L’élection de dimanche pourrait redessiner assez sensiblement le paysage politique en Catalogne. Si les sondages sont exacts, le parti de centre-droit Ciudadanos – qui avait rassemblé la majorité des votes en 2017 – accuserait un fort recul, au profit notamment du parti d’extrêmedroite Vox, ce dernier pourrait ainsi entrer au Parlement catalan pour la première fois de son histoire. Le parti socialiste – mené par l’ancien ministre de la santé Salvador Illa – pourrait également réaliser une percée et devancerait même, selon les derniers sondages, les deux partis indépendantistes, à savoir la Gauche républicaine de Catalogne (ERC) et Ensemble pour la Catalogne (JxCat). Le résultat des élections reste néanmoins très incertain et donnera lieu, par la suite, à un jeu d’alliance pour former une majorité au parlement.
Si les risques politiques en Catalogne restent présents encore aujourd’hui, la détérioration économique liée à la Covid-19 pourrait affaiblir l’engouement pour la question de l’indépendance, suscitant plutôt un mouvement de repli vers le gouvernement central. Le taux de chômage dans la région a en effet bondi de 10,4% au T4 2019 à 13,9% au T4 2020 (office des statistiques espagnol INE, cf. graphique 1). Le poids croissant des services explique en grande partie pourquoi l’économie (et en particulier le marché du travail), a été si affaiblie par la crise.
Le rétrécissement du secteur industriel dans la région a certes ralenti ces dernières années mais le T4 2020 a marqué un nouveau point bas, la part de ce secteur dans l’emploi se réduisant désormais à 17,4% (données de l’INE, cf. graphique 2). À noter cependant que la situation sur le front de l’emploi était, avant l’épidémie, comparativement meilleure que dans le reste de l’Espagne, grâce notamment à la vitalité du secteur touristique. Par ailleurs, le taux de chômage reste près de 2,5 points inférieurs à la moyenne du pays, et proche des niveaux observés dans la région en 2017. Le chômage reste néanmoins fortement contenu grâce aux aides de l’État, et notamment au dispositif ERTE de chômage partiel.
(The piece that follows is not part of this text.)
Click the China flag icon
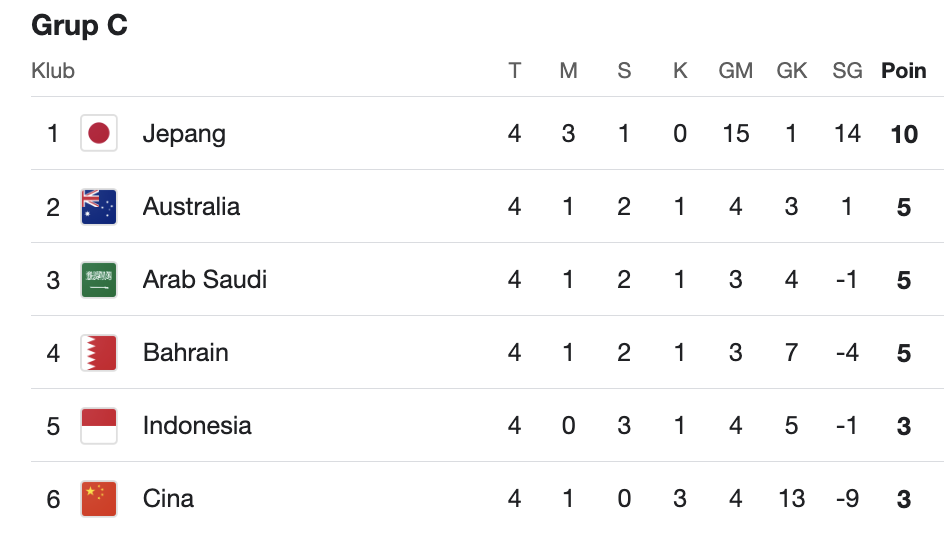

La crise du coronavirus va, par ailleurs, accentuer la dépendance budgétaire de la région au gouvernement central. Même si le déficit des comptes de la région est resté modeste et stable depuis 2017 (-0,6% du PIB catalan en 2019), le poids de l’État central en tant que créancier de la région s’est accrue très fortement au cours des dernières années. Alors que cette part ne représentait qu’un tiers environ en 2016, elle a atteint plus de 70% en 2019. L’un des facteurs explicatifs de ce phénomène a été la mise en place en 2012, en réponse à la crise financière, d’une nouvelle ligne de crédit (Fondo de Liquidez Autonómica) facilitant lesprêts de l’État central vers les régions autonomes1. Ce ratio est censé augmenter au cours de la future investiture principalement en raison de l’impact économique de la pandémie.
Le soutien économique apporté par l’Europe via le fonds de relance EU Next Generation pourrait également permettre à Madrid de peser davantage sur les relations avec le parlement catalan. Pour rappel, l’Espagne devrait recevoir au cours des six prochaines années, près de 73 mds (5,6% du PIB) en subventions directes via le nouveau mécanisme européen, et 140 mds (10,7% du PIB) si on ajoute les prêts. Une somme importante ira évidemment à la Catalogne qui pesait, en 2019, pour 19% du PIB espagnol dans son ensemble. Malgré la volonté des dirigeants catalans d’obtenir la gestion directe de ces fonds, cette dernière restera selon toute vraisemblance dans les mains du premier ministre Pedro Sanchez et de l’administration centrale.
Les fractures politiques en Catalogne restent encore importantes aujourd’hui. Néanmoins, et indépendamment du résultat des élections de dimanche, les perspectives d’un embrasement comme celui de 2017 semblent désormais moindres, l’urgence sanitaire et économique plaçant la question séparatiste plus en retrait du débat politique.